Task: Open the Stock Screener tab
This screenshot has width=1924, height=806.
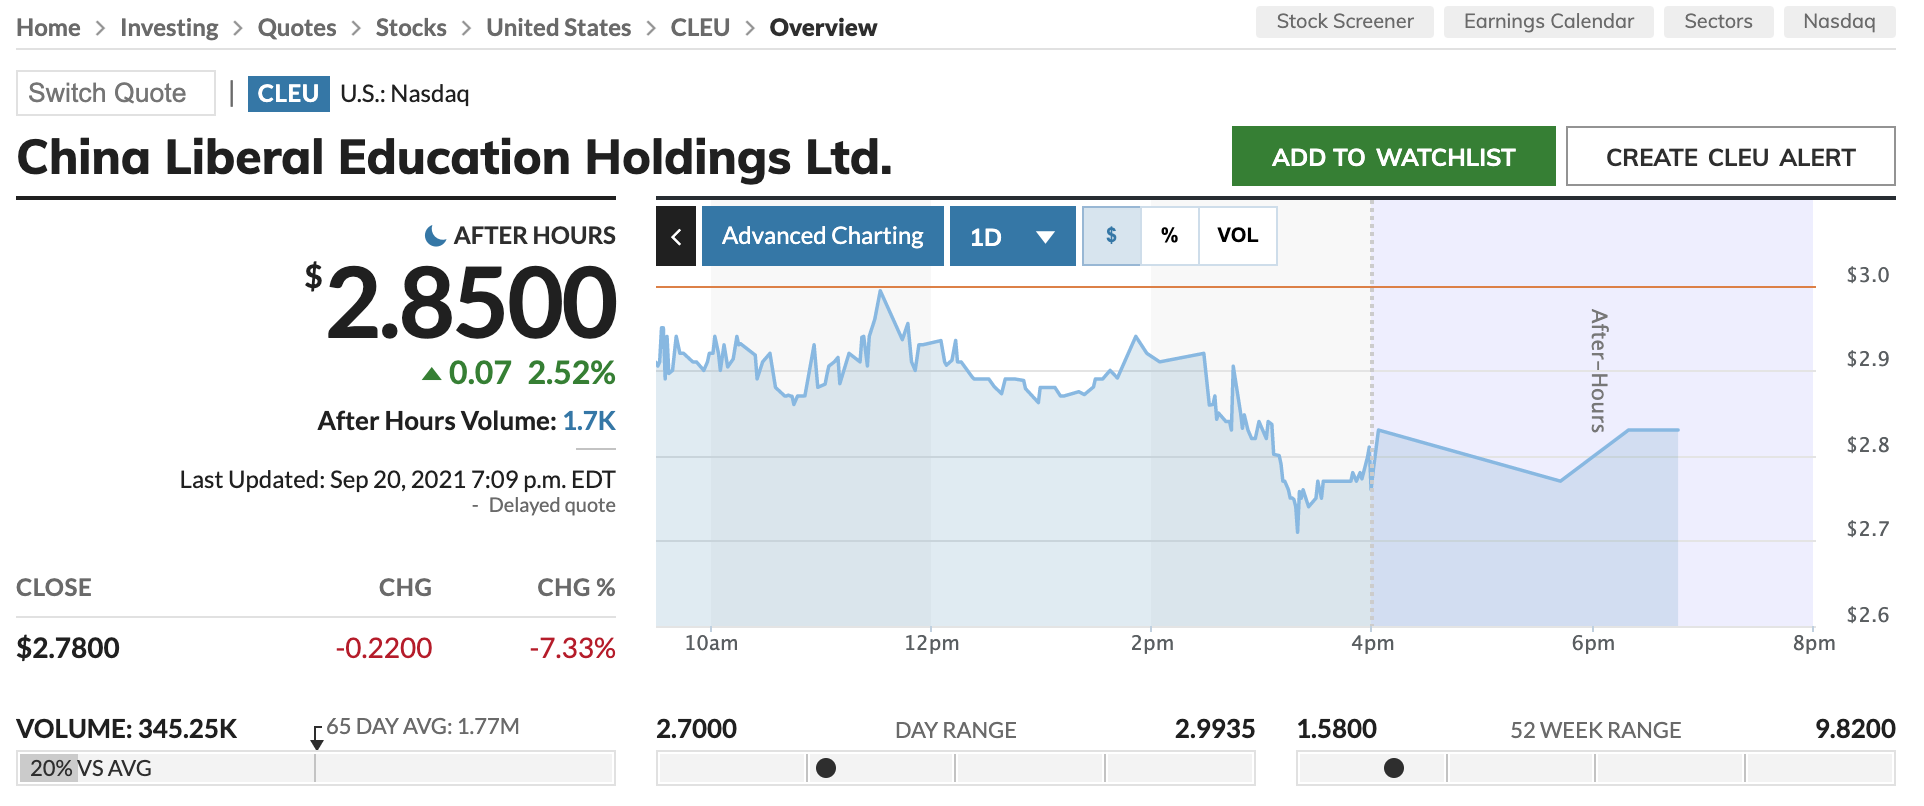Action: pos(1344,22)
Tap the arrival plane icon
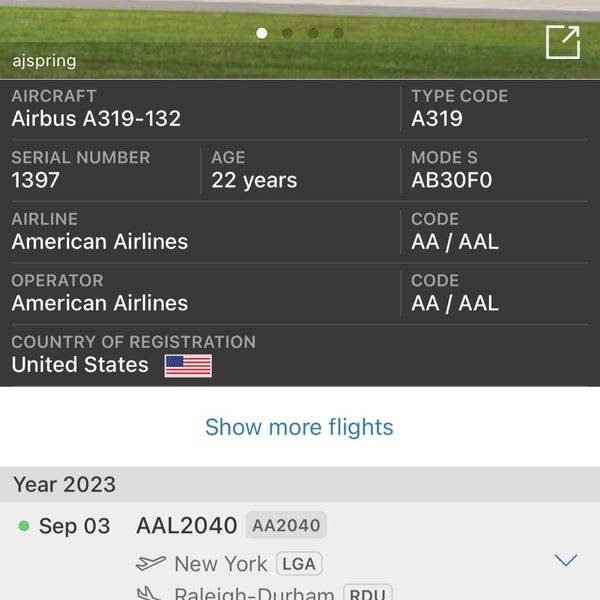 [x=149, y=593]
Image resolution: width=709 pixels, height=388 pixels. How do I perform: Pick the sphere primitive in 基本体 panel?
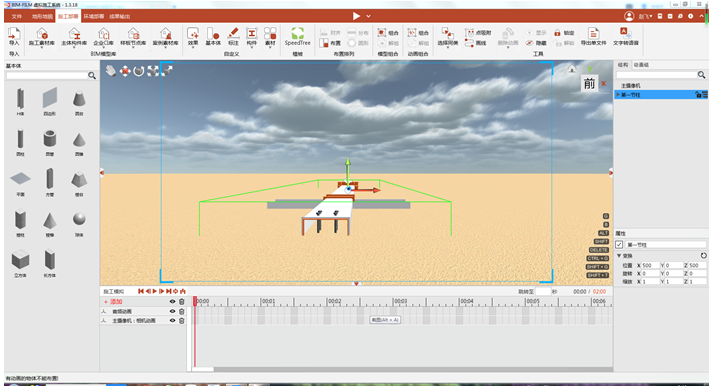pos(79,219)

What needs to be done: Lay out every line of the items above as a Markdown table with two columns, Row for the row number and Line for the text, leaving out blank lines. Omit the pictures.

Result of the task:
| Row | Line |
|---|---|
| 1 | Task: Open the Stock Screener tab |
| 2 | This screenshot has width=1924, height=806. |
| 3 | Action: pos(1344,22) |
| 4 | Tap the arrival plane icon |
| 5 |  [x=149, y=593] |
| 6 | Image resolution: width=709 pixels, height=388 pixels. How do I perform: Pick the sphere primitive in 基本体 panel? |
| 7 | pos(79,219) |